Un coup d’éclat depuis les bancs du lycée
Matteo Paz n’est pas un lycéen comme les autres. À seulement 18 ans, élève à Pasadena High School et membre du programme Planet Finder Academy, il a mis à profit ses connaissances en mathématiques théoriques et en codage pour explorer des zones encore peu étudiées de l’univers. Sa participation à la Math Academy du Pasadena Unified School District l’a aussi préparé pour cette tâche. Sous la direction de Davy Kirkpatrick, scientifique au Caltech Infrared Processing and Analysis Center (IPAC), Matteo a construit son pipeline d’apprentissage automatique en seulement six semaines, relaye Futura Sciences.

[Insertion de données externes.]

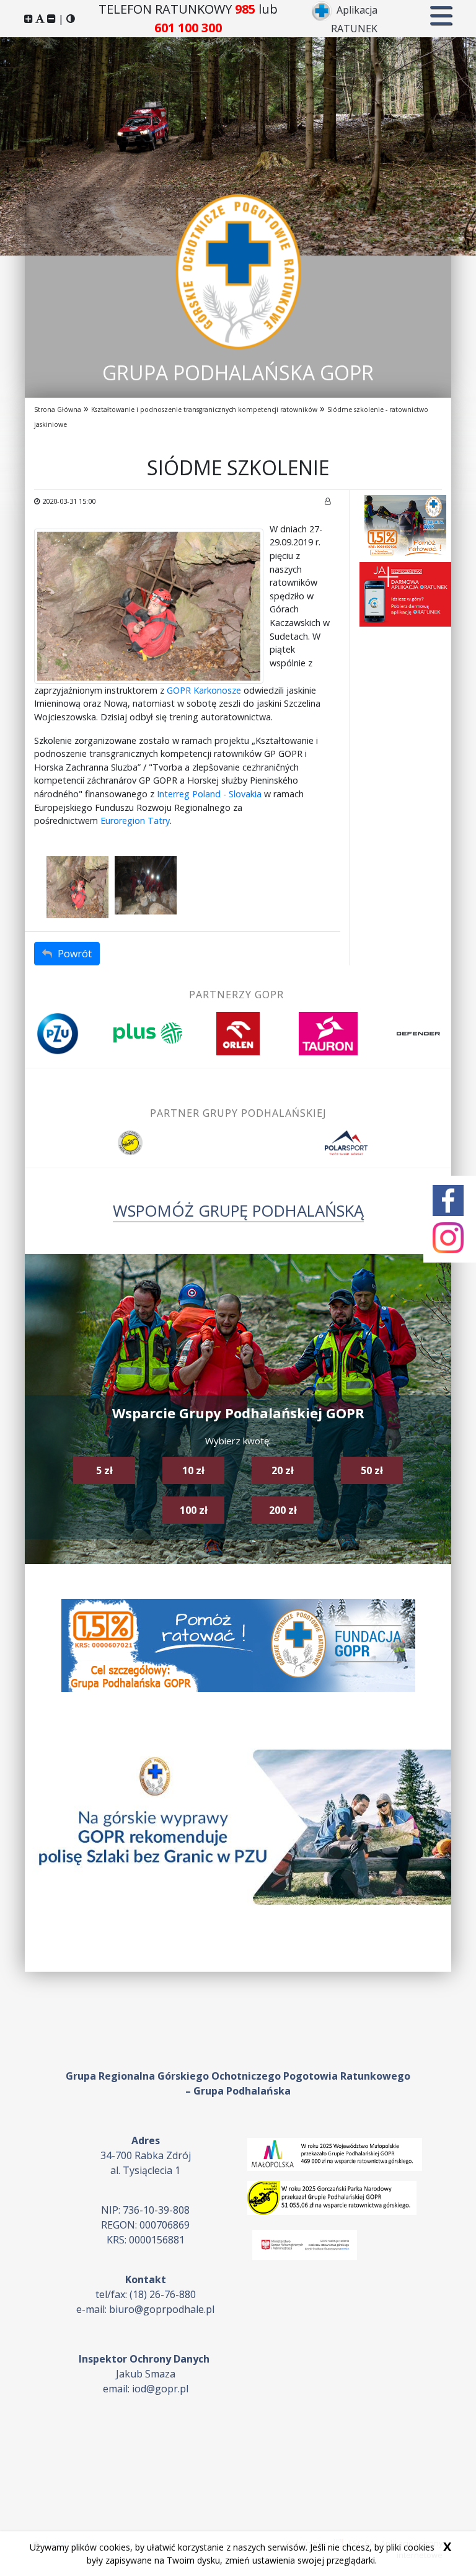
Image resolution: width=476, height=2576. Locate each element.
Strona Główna (57, 409)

Le télescope NEOWISE de la NASA, principalement conçu pour repérer les astéroïdes proches de la Terre, a fourni les données nécessaires, tout comme les observations solaires de la sonde Parker Solar Probe. Avec environ 200 milliards de mesures couvrant la période de 2009 à 2024, Matteo a analysé des séries temporelles en infrarouge, employant des outils avancés comme les transformées de Fourier et l’analyse par ondelettes. Ces méthodes lui ont permis d’identifier des millions de sources lumineuses variables, donnant un nouvel élan à l’étude de l’évolution stellaire et des galaxies lointaines.

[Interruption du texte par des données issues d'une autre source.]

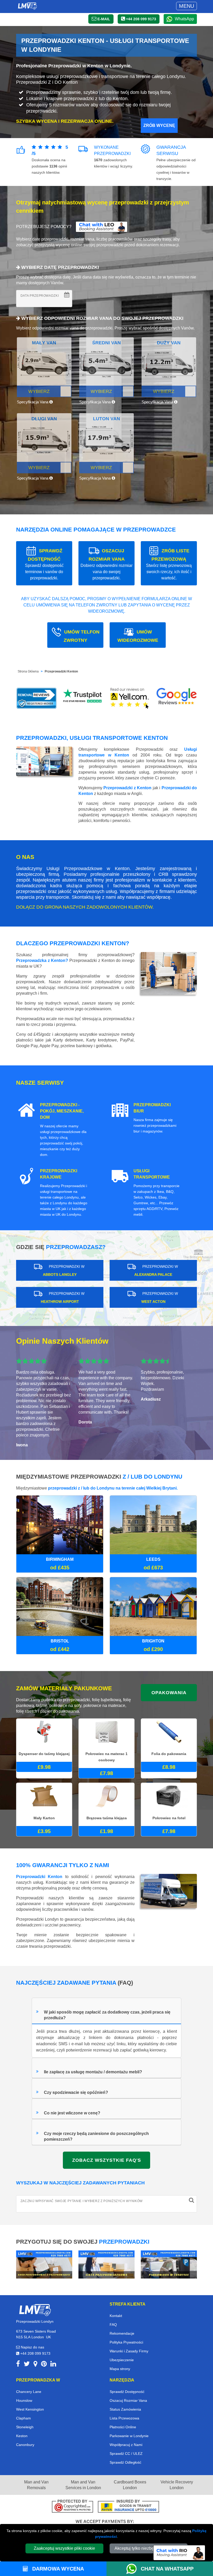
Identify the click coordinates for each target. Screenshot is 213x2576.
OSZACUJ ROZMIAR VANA (106, 564)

Des mentors et des institutions qui ont compté
Le soutien institutionnel a été déterminant. Matteo a travaillé avec des chercheurs reconnus tels que Shoubaneh Hemmati, Daniel Masters, Ashish Mahabal et Matthew Graham au Caltech, qui l’ont guidé dans les subtilités de l’analyse de données astronomiques. Le scientifique Davy Kirkpatrick a salué son approche en déclarant : « Le modèle a commencé à montrer des promesses presque immédiatement. À mesure que Paz l’a affiné, les résultats ne sont devenus que plus excitants ».
Le Vera C. Rubin Observatory, ainsi que d’autres grandes installations de recherche, ont déjà intégré cette nouvelle cartographie à leurs programmes d’observation, soulignant l’intérêt de la découverte de Matteo pour le paysage astronomique actuel.